Stored data entries:
- - - - - - -
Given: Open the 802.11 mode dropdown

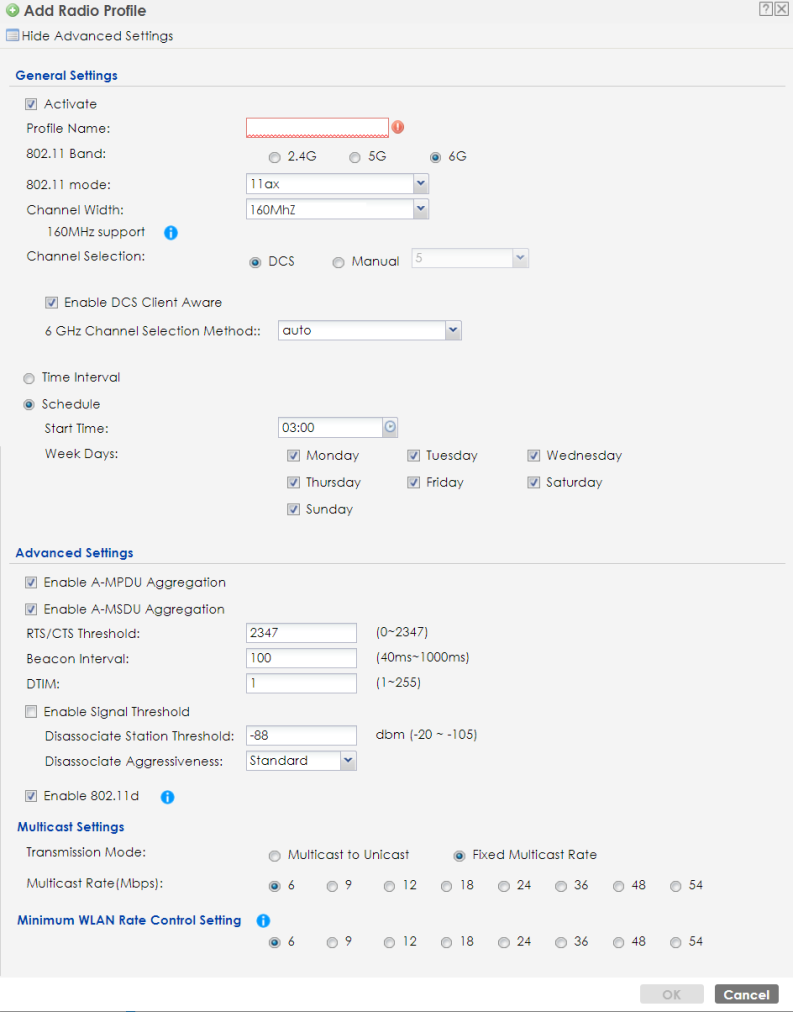Looking at the screenshot, I should 420,183.
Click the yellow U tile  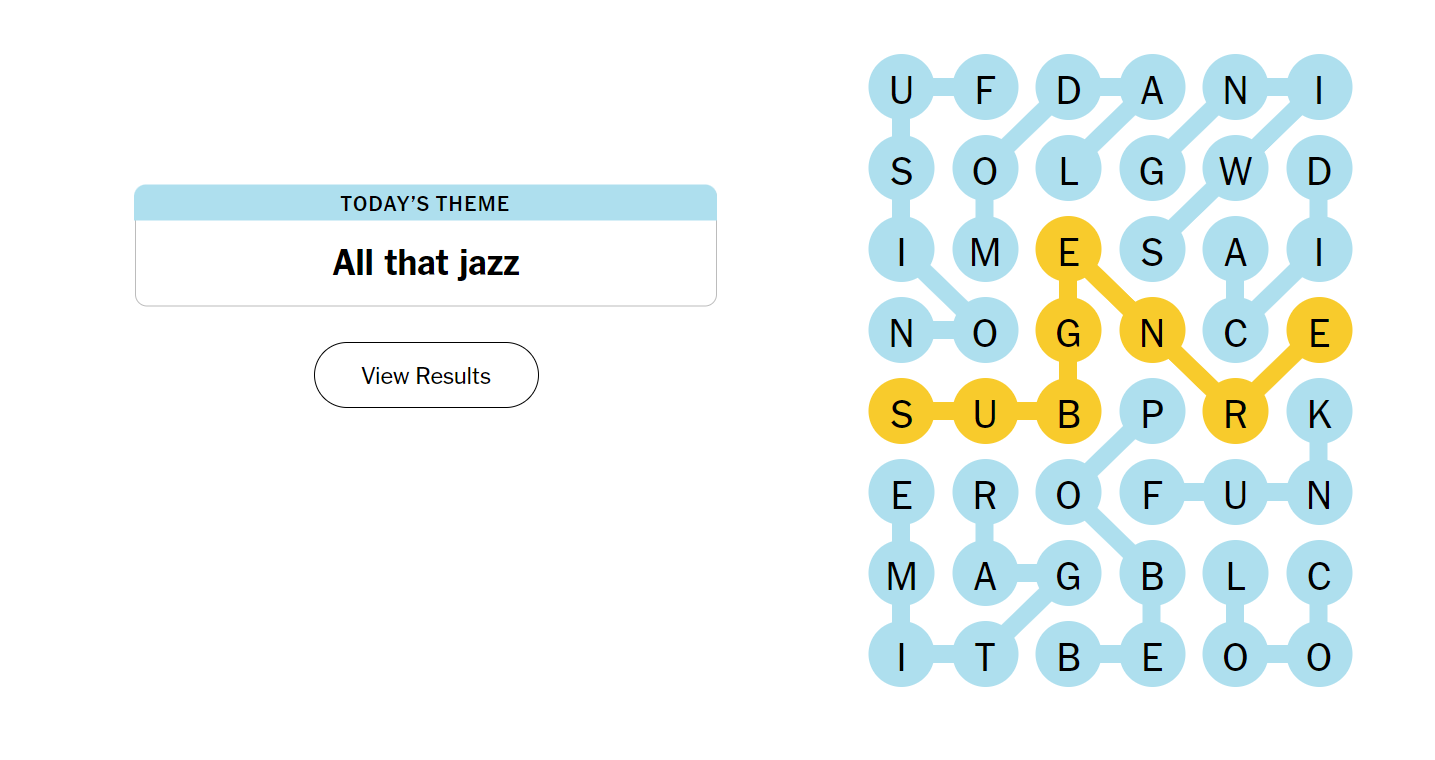coord(985,413)
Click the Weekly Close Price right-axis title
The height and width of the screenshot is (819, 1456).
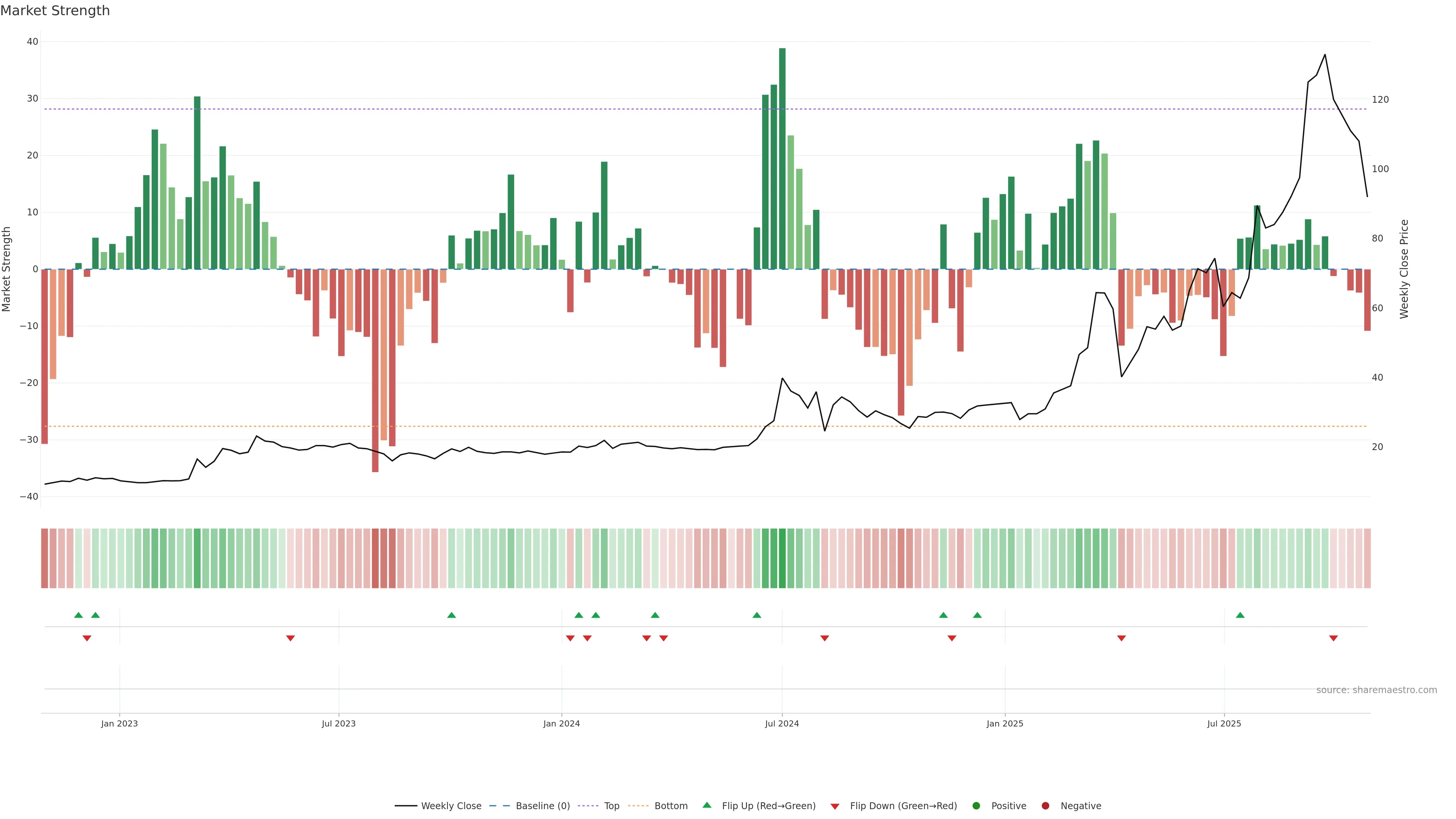(1404, 269)
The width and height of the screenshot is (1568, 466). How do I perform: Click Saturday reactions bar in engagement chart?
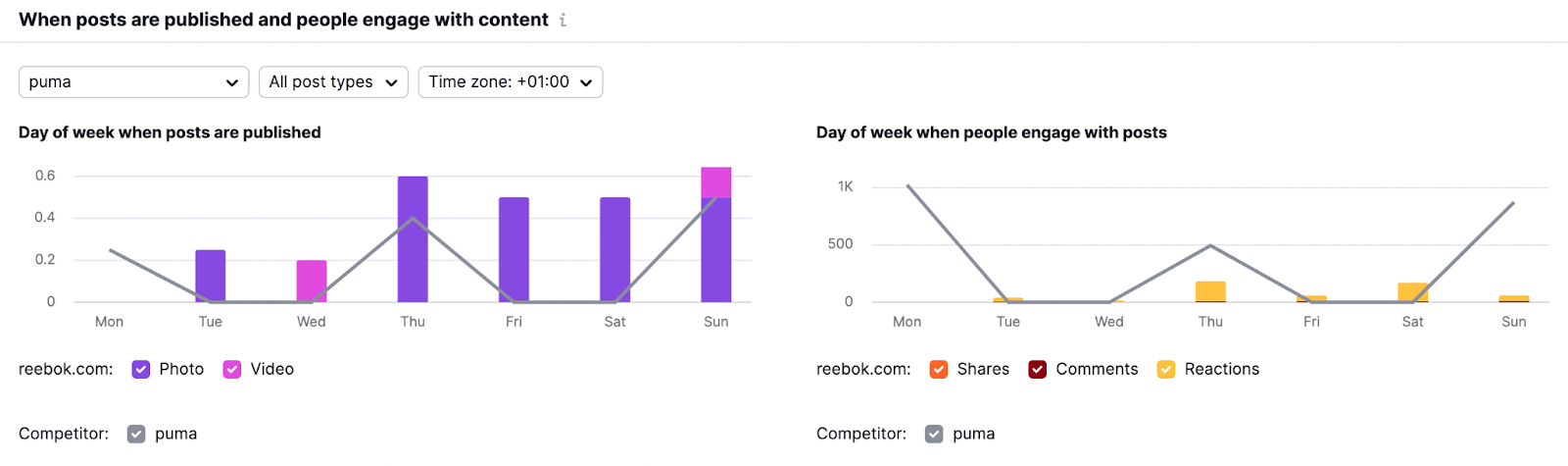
- - - - - - -
Please rewrite the stretch of the records from the line containing "Click the Weekly Close Price right-axis title" through the end of the records, requests included, and resize only the coordinates in the answers by multiplying each by 1.65 and rounding to a whole number, with halves rounded up. Leave the pictures out.

Click the Weekly Close Price right-axis title
The height and width of the screenshot is (819, 1456).
(2317, 444)
The width and height of the screenshot is (1568, 466). How do I perform: Click Saturday reactions bar in engagement chart?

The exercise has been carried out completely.